I want to see which tags occur most frequently in my dataset. When i try to do this on my own i get something like this:
df['tags'].value_counts()
['Startup'] 80
['Bitcoin'] 79
['The Daily Pick'] 78
['Addiction', 'Health', 'Body', 'Alcohol', 'Mental Health'] 62
Some articles have many tags but I would like to count the tracking count for each tag separately.

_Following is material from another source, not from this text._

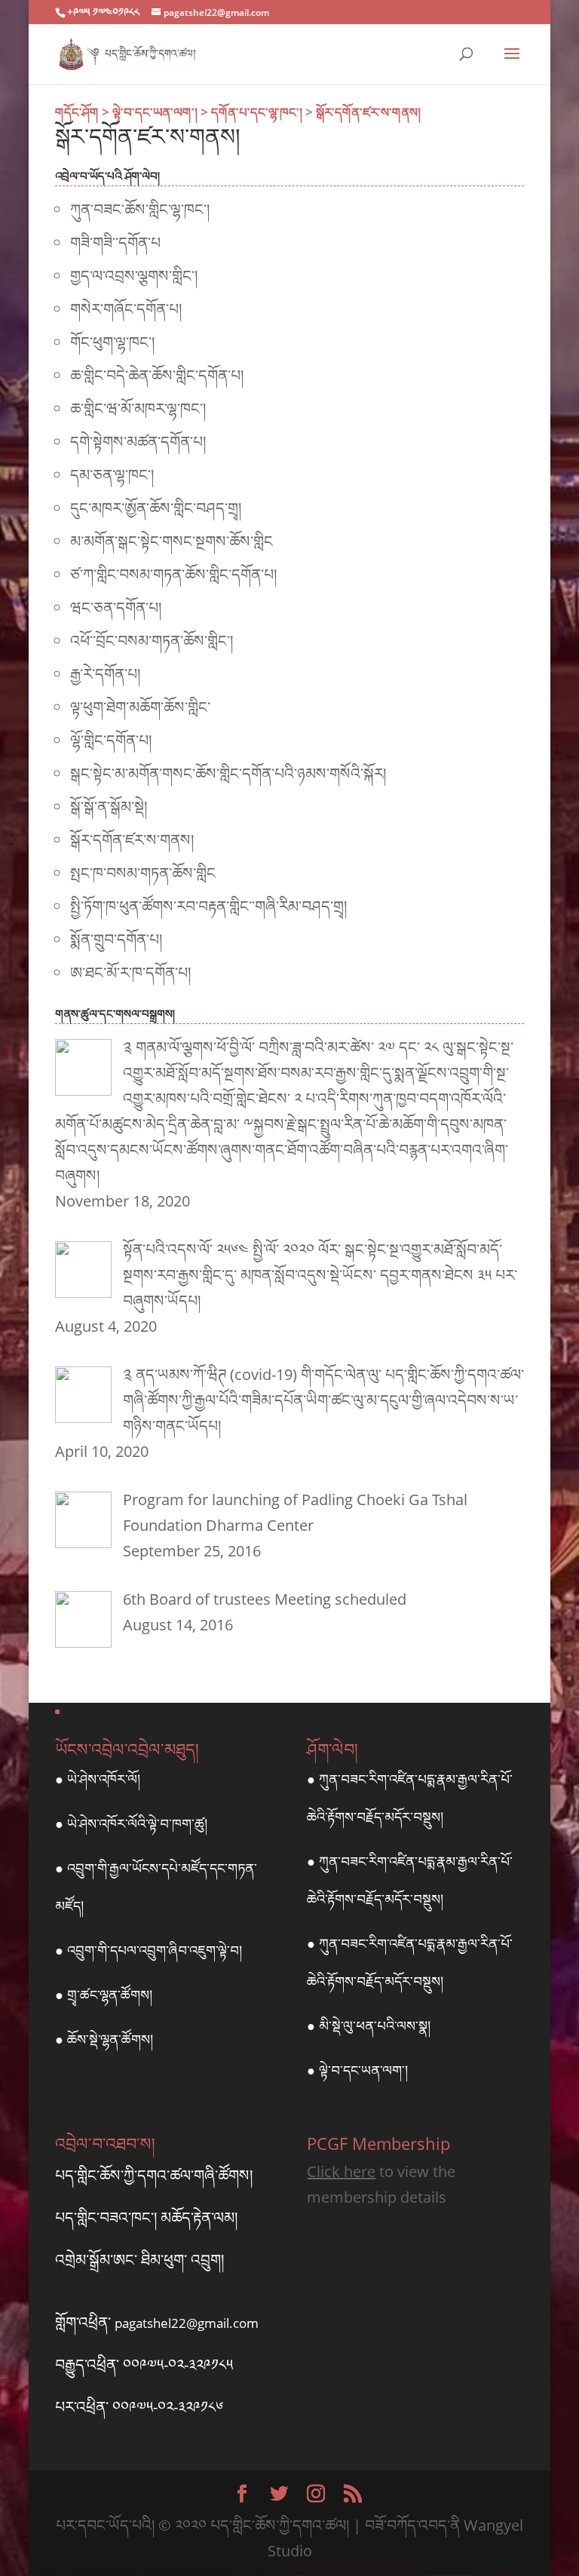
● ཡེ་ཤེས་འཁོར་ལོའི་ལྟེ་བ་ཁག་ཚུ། (131, 1823)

CodePudding user response:
IIUC, You need to use ast.literal_eval
, explode()
, and then use value_counts()
.
from ast import literal_eval
import pandas as pd
res = df['tags'].apply(literal_eval).explode().value_counts()
print(res)
Output:
Startup 4
Bitcoin 3
Addiction 2
Health 2
Name: tags, dtype: int64
Sample input DataFrame:
df = pd.DataFrame({
"tags" : [
"['Startup']", "['Startup']", "['Startup']", "['Startup']",
"['Bitcoin']", "['Bitcoin']", "['Bitcoin']",
"['Addiction', 'Health']", "['Addiction', 'Health']"
]
})
By thanks @ljmc:
NB. ast.literal_eval
is not safe always. from doc:
This function had been documented as “safe” in the past without defining what that meant. That was misleading. This is specifically designed not to execute Python code, unlike the more general eval(). [...] But it is not free from attack: A relatively small input can lead to memory exhaustion or to C stack exhaustion, crashing the process. There is also the possibility for excessive CPU consumption denial of service on some inputs. Calling it on untrusted data is thus not recommended.
CodePudding user response:
You can use a collections.Counter
and apply
or agg
to your series.
import pandas as pd
from collections import Counter
df = pd.DataFrame({
"tags": [['Startup'], ["Bitcoin"], ["Startup", "Ethereum"]]
})
c = Counter()
df["tags"].apply(c.update)
c
contains
Counter({'Startup': 2, 'Bitcoin': 1, 'Ethereum': 1})